Monday, March 11, 2019

Arctic World Archive receives more world treasures

Arctic World Archive receives more world treasures. Press release. 21. February 2019.
     Institutions and companies from around the world, including Utah Valley University, have deposited their digital content in the Arctic World Archive in Svalbard, Norway.  The Archive is a repository for world memory where the data will last for centuries.  The Archive is a collaboration between Piql, digital preservation specialists, and Store Norske Spitsbergen Kulkompani (SNSK), a state-owned Norwegian mining company based on Svalbard with vast experience and resources to build and maintain mountain vaults.

The top 10 items of cultural heritage, as nominated by the public was also stored away for the future. These items include famous religious texts, paintings, architectural designs, science breakthroughs and popular contemporary music. 


See also:

Wednesday, March 06, 2019

Texas Digital Library Digital Preservation Services

Texas Digital Library Digital Preservation Services. Press release. Texas Digital Library, 5 March 2019. [PDF]
     The organization now offers Digital Preservation Services to its members to help Texas cultural heritage and scholarship stewards provide access for the long term through direct consulting, training, and workflow support that includes the right combination of technologies for your unique content needs. The content can be stored in multiple geographically-dispersed locations with fixity checking with Chronopolis and Amazon through the DuraCloud interface.

Saturday, August 19, 2017

IBM and Sony cram up to 330 terabytes into tiny tape cartridge

IBM and Sony cram up to 330 terabytes into tiny tape cartridge. Sebastion Anthony. Ars Technica UK. August 2, 2017.
     IBM and Sony have developed a new magnetic tape system capable of storing 201 gigabits of data per square inch, or approximately 330 terabytes in a single palm-sized cartridge. To achieve this density, Sony developed a new type of tape that has a higher density of magnetic recording sites, and IBM Research developed new heads and signal processing technology to process the data from the "nanometre-long patches of magnetism". The new cartridges and tape drives, "when eventually commercialised, will be significantly more expensive because of the tape's complex manufacturing process."


Saturday, March 04, 2017

What Do IT Decision Makers Want?

What Do IT Decision Makers Want? Tom Coughlin. Forbes. March 1, 2017.
     An article that looks at a study of over 1,200 senior IT decision makers in 11 countries. Some findings

  • The vast majority of those surveyed have revised their storage strategy in the last 12 months because of frustrations with storage costs, performance, complexity and fragmentation of existing solutions. 
  • 60% say storage expenses are under increased scrutiny 
  • 95% are interested in the scalability and efficiency of software-defined storage. 
  • Digital storage is about 7% of the total IT budget.

> **Given records**:

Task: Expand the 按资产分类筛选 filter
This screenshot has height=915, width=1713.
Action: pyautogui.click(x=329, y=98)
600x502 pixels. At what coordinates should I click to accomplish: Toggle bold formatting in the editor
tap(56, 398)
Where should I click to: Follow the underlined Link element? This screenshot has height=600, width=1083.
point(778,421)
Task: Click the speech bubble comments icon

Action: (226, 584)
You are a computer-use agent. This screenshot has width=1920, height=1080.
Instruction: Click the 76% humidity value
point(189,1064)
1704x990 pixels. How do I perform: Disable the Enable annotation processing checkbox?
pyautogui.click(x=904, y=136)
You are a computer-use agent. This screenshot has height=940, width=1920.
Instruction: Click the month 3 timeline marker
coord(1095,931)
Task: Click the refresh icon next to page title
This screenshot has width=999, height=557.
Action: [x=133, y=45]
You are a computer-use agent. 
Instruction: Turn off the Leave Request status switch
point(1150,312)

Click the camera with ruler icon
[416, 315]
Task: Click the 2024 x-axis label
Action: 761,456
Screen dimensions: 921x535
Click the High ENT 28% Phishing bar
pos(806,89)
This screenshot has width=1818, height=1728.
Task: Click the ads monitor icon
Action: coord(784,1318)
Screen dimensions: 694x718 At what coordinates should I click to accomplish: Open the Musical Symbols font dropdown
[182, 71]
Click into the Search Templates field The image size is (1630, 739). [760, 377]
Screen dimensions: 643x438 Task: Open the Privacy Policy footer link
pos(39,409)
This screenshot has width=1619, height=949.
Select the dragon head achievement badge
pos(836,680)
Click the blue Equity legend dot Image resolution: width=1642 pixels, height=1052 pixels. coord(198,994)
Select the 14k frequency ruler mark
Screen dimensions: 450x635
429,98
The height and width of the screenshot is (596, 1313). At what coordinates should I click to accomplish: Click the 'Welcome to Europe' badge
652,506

> **The task**: In the digital preservation news text, which two organizations collaborate on the Arctic World Archive?

> **Answer to this problem**: Piql and Store Norske Spitsbergen Kulkompani (SNSK).